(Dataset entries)

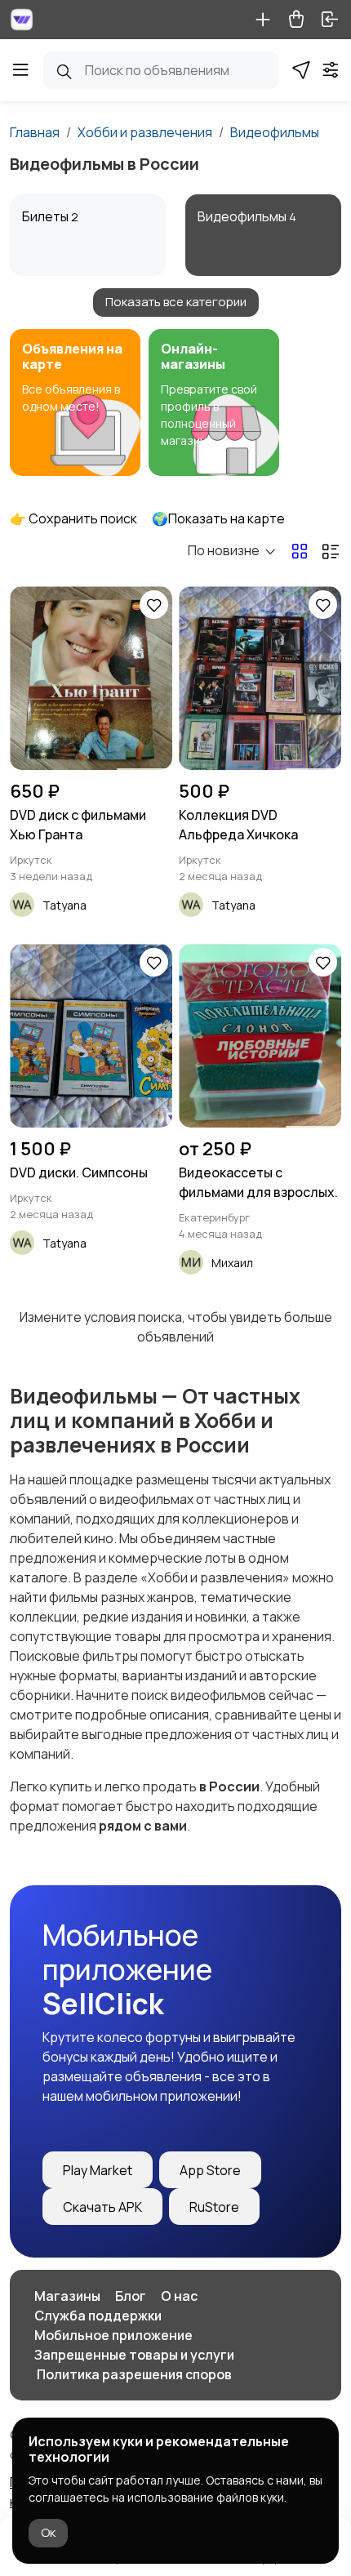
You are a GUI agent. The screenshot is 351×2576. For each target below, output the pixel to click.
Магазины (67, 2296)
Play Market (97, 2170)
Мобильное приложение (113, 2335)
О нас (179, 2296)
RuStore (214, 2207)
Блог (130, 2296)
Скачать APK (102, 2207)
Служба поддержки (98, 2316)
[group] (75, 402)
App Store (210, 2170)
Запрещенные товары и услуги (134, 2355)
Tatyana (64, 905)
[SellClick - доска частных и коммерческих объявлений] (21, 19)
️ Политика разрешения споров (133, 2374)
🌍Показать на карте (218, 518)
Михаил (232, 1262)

AIM OF THE EXERCISE: Every line from the one containing "Блог (130, 2296)" to the close of the records must be reproduced exactly. Include both ends and nothing more.

ANSWER SECTION:
Блог (130, 2296)
Скачать APK (102, 2207)
Служба поддержки (98, 2316)
[group] (75, 402)
App Store (210, 2170)
Запрещенные товары и услуги (134, 2355)
Tatyana (64, 905)
[SellClick - доска частных и коммерческих объявлений] (21, 19)
️ Политика разрешения споров (133, 2374)
🌍Показать на карте (218, 518)
Михаил (232, 1262)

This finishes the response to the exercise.